The principal benefits of multihoming are redundancy and, to a lesser extent, increased bandwidth. Increased bandwidth does not mean that both links are used with equal efficiency. You should not expect the traffic load to be balanced 50/50 across the two links; one of the ISPs will almost always be "better connected" than the other ISP. The ISP itself or its upstream provider might have better routers, better physical links, or more NAP connections than the other ISP, or one ISP might just be topologically closer to more of the destinations to which your users regularly connect. That is not to say that you cannot, through the expenditure of considerable time and effort, manipulate route preferences to fairly evenly balance your route traffic across the two links. The problem is that you probably actually degrade your Internet performance by forcing some traffic to take a less-optimal route for the sake of so-called load balancing. All you really accomplish, in most cases, is an evening out of the utilization numbers of your two ISP links. Do not be too concerned if 75 percent of your traffic uses one link while only 25 percent of your traffic uses the other link. Multihoming is for redundancy and increased routing efficiency, not load balancing.
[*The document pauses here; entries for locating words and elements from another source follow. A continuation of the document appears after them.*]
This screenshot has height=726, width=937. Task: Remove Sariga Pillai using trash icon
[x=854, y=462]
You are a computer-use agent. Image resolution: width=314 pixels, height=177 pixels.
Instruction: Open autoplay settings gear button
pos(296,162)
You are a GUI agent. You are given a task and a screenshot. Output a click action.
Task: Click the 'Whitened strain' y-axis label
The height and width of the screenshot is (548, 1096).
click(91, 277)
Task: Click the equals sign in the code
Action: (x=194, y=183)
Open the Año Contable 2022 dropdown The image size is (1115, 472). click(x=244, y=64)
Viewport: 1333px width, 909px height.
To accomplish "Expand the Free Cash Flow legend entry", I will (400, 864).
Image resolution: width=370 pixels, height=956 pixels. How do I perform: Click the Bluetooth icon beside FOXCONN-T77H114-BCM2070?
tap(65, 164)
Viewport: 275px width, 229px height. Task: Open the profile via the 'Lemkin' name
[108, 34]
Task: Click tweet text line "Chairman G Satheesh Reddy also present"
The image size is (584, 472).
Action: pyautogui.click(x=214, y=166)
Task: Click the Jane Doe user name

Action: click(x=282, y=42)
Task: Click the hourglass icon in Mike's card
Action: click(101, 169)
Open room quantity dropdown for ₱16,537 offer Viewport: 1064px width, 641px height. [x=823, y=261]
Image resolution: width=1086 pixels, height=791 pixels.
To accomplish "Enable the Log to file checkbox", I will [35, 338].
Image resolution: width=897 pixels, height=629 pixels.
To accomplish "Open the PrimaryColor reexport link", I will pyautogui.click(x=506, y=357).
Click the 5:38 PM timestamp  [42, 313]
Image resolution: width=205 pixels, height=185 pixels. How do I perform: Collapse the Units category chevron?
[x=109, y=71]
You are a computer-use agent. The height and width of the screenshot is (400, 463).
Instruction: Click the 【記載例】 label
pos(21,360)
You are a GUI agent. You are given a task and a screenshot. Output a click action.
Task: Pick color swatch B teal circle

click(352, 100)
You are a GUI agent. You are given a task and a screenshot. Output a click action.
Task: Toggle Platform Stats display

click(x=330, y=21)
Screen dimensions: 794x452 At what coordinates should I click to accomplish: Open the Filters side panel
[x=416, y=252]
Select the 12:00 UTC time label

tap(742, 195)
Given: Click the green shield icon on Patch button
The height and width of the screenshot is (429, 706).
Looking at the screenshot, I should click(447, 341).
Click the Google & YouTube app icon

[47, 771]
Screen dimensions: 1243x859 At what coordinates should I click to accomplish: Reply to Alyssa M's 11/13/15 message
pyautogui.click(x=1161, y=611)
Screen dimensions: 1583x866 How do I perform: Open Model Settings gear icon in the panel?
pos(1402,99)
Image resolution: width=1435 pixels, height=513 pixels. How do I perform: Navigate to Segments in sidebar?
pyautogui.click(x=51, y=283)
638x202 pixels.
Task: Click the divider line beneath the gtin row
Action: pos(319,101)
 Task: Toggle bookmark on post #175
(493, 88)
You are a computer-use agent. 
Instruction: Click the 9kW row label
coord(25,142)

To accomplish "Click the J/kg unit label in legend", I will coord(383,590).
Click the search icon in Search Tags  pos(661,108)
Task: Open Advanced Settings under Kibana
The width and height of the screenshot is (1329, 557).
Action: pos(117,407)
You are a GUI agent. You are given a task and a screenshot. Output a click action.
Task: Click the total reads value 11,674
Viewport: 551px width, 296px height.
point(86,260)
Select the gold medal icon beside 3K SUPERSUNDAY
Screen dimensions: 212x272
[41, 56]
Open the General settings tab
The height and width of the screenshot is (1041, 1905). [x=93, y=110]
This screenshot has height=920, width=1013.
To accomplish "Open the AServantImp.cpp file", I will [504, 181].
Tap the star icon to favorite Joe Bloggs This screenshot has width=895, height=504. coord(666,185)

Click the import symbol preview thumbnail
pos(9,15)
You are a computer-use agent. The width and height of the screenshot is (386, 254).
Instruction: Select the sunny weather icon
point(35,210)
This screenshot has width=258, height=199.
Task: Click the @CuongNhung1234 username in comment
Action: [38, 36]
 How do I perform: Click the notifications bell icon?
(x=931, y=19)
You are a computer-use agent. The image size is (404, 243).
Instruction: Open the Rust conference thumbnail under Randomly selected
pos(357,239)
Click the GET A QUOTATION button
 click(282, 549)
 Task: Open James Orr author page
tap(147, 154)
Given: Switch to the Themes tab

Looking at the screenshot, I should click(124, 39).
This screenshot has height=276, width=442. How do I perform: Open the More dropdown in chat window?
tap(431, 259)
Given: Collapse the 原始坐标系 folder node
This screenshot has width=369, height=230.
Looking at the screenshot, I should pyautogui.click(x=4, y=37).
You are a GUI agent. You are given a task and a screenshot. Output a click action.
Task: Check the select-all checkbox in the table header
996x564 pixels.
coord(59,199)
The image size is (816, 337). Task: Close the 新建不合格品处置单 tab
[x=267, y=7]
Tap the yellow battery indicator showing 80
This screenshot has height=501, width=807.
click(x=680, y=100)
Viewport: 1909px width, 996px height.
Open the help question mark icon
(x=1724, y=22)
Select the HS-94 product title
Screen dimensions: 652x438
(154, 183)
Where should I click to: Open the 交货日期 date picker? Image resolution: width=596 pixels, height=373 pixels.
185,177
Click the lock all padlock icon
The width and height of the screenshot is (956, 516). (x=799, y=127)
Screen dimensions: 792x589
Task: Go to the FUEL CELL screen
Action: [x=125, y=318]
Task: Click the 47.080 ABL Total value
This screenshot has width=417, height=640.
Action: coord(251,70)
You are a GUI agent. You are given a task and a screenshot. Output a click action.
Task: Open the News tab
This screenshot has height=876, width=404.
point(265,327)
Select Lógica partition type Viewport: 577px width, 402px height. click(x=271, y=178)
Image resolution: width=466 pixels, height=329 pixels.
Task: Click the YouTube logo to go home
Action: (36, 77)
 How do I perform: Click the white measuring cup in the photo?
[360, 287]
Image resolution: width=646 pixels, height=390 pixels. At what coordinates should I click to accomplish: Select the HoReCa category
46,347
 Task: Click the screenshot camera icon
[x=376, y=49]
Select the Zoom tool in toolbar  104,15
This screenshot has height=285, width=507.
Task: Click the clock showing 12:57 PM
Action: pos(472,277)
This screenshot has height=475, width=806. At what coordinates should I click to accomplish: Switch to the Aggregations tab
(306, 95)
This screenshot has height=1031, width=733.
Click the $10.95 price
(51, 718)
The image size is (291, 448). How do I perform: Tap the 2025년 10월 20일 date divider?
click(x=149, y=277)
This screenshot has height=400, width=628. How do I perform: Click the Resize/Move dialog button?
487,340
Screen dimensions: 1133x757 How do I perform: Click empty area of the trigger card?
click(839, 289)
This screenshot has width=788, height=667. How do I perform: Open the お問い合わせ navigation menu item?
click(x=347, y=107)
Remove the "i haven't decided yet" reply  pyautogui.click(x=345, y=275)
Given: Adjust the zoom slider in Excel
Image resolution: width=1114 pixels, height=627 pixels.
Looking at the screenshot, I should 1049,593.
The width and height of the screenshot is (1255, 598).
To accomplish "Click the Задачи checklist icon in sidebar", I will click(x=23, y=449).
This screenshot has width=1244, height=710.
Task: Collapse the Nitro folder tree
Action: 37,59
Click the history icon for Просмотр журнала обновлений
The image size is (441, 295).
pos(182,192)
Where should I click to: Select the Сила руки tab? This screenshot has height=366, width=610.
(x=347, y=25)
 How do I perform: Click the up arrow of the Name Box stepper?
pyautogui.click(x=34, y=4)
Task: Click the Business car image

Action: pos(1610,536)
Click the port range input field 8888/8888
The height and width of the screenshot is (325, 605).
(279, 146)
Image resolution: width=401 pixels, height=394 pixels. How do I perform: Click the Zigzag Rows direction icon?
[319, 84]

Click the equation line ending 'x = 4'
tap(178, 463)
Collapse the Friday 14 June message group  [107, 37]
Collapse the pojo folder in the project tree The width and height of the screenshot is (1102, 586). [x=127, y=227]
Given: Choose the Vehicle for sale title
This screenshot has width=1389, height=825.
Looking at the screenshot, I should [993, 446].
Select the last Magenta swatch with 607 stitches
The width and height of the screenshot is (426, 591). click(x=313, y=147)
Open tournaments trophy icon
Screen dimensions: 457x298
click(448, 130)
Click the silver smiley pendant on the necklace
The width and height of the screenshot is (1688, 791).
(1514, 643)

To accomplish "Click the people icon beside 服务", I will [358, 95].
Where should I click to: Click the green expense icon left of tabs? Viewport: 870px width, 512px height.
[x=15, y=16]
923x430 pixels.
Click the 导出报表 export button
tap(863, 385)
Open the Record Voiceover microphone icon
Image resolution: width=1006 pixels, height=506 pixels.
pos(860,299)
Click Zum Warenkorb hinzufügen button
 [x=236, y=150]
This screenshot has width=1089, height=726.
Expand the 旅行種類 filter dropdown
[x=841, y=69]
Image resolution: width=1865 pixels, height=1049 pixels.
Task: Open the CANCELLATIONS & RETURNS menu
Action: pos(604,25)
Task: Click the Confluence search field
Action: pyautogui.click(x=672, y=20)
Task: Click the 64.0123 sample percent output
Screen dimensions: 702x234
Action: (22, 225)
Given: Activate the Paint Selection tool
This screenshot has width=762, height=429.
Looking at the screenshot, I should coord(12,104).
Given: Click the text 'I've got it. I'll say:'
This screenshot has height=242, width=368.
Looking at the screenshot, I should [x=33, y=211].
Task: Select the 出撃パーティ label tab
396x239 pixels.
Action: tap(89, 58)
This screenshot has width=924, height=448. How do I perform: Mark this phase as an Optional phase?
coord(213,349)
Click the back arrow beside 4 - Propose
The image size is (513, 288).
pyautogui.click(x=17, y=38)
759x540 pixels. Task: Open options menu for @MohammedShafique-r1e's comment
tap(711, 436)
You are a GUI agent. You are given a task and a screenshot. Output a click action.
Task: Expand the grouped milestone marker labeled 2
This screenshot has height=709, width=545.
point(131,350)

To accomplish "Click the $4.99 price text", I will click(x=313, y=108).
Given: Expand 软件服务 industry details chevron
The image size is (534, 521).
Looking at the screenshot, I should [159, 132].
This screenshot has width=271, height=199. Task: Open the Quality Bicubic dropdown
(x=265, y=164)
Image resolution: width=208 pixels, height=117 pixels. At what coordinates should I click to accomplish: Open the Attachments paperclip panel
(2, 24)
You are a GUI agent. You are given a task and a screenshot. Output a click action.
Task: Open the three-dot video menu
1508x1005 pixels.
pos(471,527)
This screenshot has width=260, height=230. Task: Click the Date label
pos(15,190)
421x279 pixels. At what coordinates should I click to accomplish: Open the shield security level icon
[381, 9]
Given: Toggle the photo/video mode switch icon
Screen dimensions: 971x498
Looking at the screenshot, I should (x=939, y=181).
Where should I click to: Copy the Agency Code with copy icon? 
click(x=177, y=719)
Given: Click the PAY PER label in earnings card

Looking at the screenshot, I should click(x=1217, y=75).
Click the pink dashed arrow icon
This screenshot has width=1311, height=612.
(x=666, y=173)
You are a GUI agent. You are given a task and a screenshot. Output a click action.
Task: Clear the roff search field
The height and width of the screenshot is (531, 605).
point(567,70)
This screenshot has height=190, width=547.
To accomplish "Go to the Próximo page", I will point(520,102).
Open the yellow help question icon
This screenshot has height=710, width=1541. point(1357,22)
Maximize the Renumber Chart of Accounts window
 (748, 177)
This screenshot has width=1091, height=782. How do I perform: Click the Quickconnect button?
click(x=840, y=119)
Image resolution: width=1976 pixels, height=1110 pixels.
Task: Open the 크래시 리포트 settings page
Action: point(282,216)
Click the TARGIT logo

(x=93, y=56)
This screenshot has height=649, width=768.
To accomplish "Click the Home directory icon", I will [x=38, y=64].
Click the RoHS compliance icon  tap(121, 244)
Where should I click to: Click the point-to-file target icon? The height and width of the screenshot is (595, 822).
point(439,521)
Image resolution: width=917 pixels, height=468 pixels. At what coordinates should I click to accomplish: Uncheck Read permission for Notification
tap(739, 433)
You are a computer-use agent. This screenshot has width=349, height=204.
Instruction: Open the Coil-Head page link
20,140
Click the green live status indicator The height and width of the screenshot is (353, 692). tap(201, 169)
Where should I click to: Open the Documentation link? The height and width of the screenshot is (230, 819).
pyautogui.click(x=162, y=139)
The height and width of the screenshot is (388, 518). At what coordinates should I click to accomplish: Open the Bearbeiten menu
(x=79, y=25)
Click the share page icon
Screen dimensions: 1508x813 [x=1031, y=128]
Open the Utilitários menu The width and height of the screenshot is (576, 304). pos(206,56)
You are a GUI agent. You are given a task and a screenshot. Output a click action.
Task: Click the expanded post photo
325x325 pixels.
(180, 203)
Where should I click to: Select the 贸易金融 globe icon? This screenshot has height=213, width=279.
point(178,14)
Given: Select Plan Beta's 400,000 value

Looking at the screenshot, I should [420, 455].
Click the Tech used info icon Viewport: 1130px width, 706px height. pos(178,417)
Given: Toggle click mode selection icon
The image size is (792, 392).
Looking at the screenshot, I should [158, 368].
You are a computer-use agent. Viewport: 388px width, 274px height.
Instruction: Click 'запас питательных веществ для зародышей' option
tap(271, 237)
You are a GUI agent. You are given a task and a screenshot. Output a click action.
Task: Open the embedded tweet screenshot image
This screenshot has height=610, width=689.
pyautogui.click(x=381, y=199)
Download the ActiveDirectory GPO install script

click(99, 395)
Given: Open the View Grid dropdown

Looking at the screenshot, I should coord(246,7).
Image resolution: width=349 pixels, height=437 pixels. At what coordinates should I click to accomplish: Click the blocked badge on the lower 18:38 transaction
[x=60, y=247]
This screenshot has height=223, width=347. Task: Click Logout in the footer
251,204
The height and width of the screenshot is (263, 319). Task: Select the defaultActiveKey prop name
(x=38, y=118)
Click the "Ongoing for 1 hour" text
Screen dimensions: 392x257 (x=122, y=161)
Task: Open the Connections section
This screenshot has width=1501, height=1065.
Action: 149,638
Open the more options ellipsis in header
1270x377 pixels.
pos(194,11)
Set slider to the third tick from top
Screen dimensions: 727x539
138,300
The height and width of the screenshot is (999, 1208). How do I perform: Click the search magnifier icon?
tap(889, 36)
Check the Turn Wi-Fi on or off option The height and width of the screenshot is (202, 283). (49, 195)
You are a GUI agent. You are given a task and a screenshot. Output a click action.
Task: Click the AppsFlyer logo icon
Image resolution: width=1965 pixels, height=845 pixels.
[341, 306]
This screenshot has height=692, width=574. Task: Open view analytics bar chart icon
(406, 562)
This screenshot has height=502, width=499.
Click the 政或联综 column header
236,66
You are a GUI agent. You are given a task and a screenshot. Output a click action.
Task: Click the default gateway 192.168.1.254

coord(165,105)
BGP Hazards
Creating a BGP peering relationship involves an interesting combination of trust and mistrust . The BGP peer is in another AS, so you must trust the network administrator on that end to know what he or she is doing. At the same time, if you are smart, you will take every practical measure to protect yourself in the event that a mistake is made on the other end. When you're implementing a BGP peering connection, paranoia is your friend. Recall the earlier description of a route advertisement as a promise to deliver packets to the advertised destination. The routes you advertise directly influence the packets you receive, and the routes you receive directly influence the packets you transmit. In a good BGP peering arrangement, both parties should have a complete understanding of what routes are to be advertised in each direction. Again, incoming and outgoing traffic must be considered separately. Each peer should ensure that he is transmitting only the correct routes and should use route filters or other policy tools such as AS_PATH filters, described in Chapter 3, to ensure that he is receiving only the correct routes. Your ISP might show little patience with you if you make mistakes in your BGP configuration, but the worst problems can be attributed to a failure on both sides of the peering arrangement. Suppose, for example, that through some misconfiguration you advertise 207.46.0.0/16 to your ISP. On the receiving side, the ISP does not filter out this incorrect route, allowing it to be advertised to the rest of the Internet. This particular CIDR block belongs to Microsoft, and you have just claimed to have a route to that destination. A significant portion of the Internet community could decide that the best path to Microsoft is through your domain. You will receive a flood of unwanted packets across your Internet connection and, more importantly, you will have black-holed traffic that should have gone to Microsoft. They will be neither amused nor understanding. Figure 2-17 shows another example of a BGP routing mistake. This same internetwork was shown in Figure 2-15, but here the customer routes that the subscriber learned from ISP2 have been inadvertently advertised to ISP1. Figure 2-17. This Subscriber Is Advertising Routes Learned from ISP2 into ISP1, Inviting Packets Destined for ISP2 and Its Customers to Transit His Domain
In all likelihood , ISP1 and its customers will see the subscriber's domain as the best path to ISP2 and its customers. In this case, the traffic is not black-holed, because the subscriber does indeed have a route to ISP2. The subscriber has become a transit domain for packets from ISP1 to ISP2, to the detriment of its own traffic. And because the routes from ISP2 to ISP1 still point through the Internet, the subscriber has caused asymmetric routing for ISP2. The point of this section is that BGP, by its very nature, is designed to allow communication between autonomously controlled systems. A successful and reliable BGP peering arrangement requires an in-depth understanding of not only the routes to be advertised in each direction, but also the routing policies of each of the involved parties. |